From a board’s perspective, information relevant to the company’s evaluation is largely centered on financial considerations. Fortunately, a growing body of work ties the performance of people to the long-term financial performance of an organization. In their 2018 book, Talent Wins, Barton, Carey, and Charan contend that “Talent, even more so than strategy, is what creates value.”2 As such, people, and people-related information, fall squarely in the board’s duty of candor, informing shareholders of all information that is important to their evaluation of a company. 

This sentiment is shared by the Human Capital Management Coalition, a group of major institutional investors, which submitted a petition to the SEC in 2017 asking the agency to require human capital disclosures in SEC reporting by public companies. This would include human capital management policies, practices, and performance issues (e.g., workforce skills and capabilities, workforce culture) as effective human capital management was essential to long-term value creation, and therefore, material to evaluating a company’s prospects.3

Given human capital’s increasingly recognized contribution to company value and results, boards must pay greater attention to human capital analytics insights. A prime example of this need for visibility and understanding is during a merger and acquisition (M&A) transaction. Historically, boards have spent a majority of due diligence time on earnings quality, market and financial projections, and legal and operational risk-related concerns. Certainly, HR matters are addressed during due diligence—such as compensation, benefits, actuarial estimates, etc.—but true understanding of the people involved in the transaction is astonishingly underrepresented.

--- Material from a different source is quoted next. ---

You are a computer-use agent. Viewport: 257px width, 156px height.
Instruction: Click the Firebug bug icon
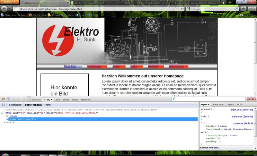click(3, 100)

According to The Corporate Leadership Council of the Corporate Executive Board, “research shows…overcoming human capital challenges is more important to integration success than any other aspect of integration.”4 A 2018 Mercer survey links culture issues to M&A problems: “43 percent of M&A transactions worldwide experienced such serious culture issues that deals were delayed, terminated, or purchase prices were negatively impacted.”5

Today, the growing use of people analytics provides a bridge for leadership, boards, and transaction advisors to better understand the people-related implications of a transaction. For instance, acquirers can collect target company metadata and use organizational network analysis (ONA) to better understand the communications and connectivity of divisions and teams. This insight can help design objectives for the future state of the organization. Ongoing ONA analysis during the post-merger integration phase can preemptively mitigate integration risk by identifying communication gaps between the converging organizations. Careful human capital due diligence identifies who in the target company is engaged, what factors contribute to role success, and what contributes to regretted turnover. Although atypical for due diligence, this information is vital to getting a transaction right and ensuring the integrated company achieves its stated investment thesis.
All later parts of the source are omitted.